Greece has agreed a bailout deal in principle with its creditors, the European Commission reports.
This comes after the Greek Finance Minister, Euclid Tsakalotos, said there were a few issues with their lenders which needed to be agreed before the deal could be finalised. If this deal works Greece will not have to leave the Eurozone or announce bankruptcy.
The Greek government is looking to push through a 3-year agreement of €86bn.
It is important to note that this is a technical deal which has been achieved between Greece, the International Monetary Fund and the European Central Bank. A spokeswoman said that there were still agreements to be made.
A Greek official had said earlier that it needed to agree the function of a new independent privatisation fund and decide how non-performing bank loans will be administered.
It is reported that both these issues were sticking points for officials in the overnight discussions.

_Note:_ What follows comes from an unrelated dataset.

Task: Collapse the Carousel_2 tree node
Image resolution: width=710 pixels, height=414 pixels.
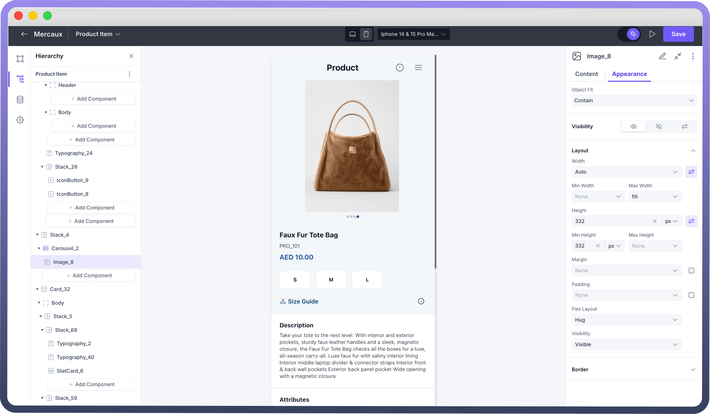Action: [x=39, y=248]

The Eurogroup of finance ministers are to meet on Friday to discuss the approval of this deal. The Finnish Finance Minister, Alexander Stubb, has already noted that more work needed to be done in terms of finalising the details of the agreement.
Robert Peston, BBC economics editor, has provided his analysis of the situation, warning that it is now that the hard negotiations will begin. He comments that the massive debts can only be resolved if they are written off; threatening that Greece may never return to prosperity otherwise and this would greatly affect the Euro.
There are warnings that this agreement could see a change in the political landscape with populist parties promising voters not to be scared to reject the mainstream parties so they can reassert national sovereign rights.
Peston warns that today’s announcement of a deal shouldn’t be seen as a happy ending for Greece just yet.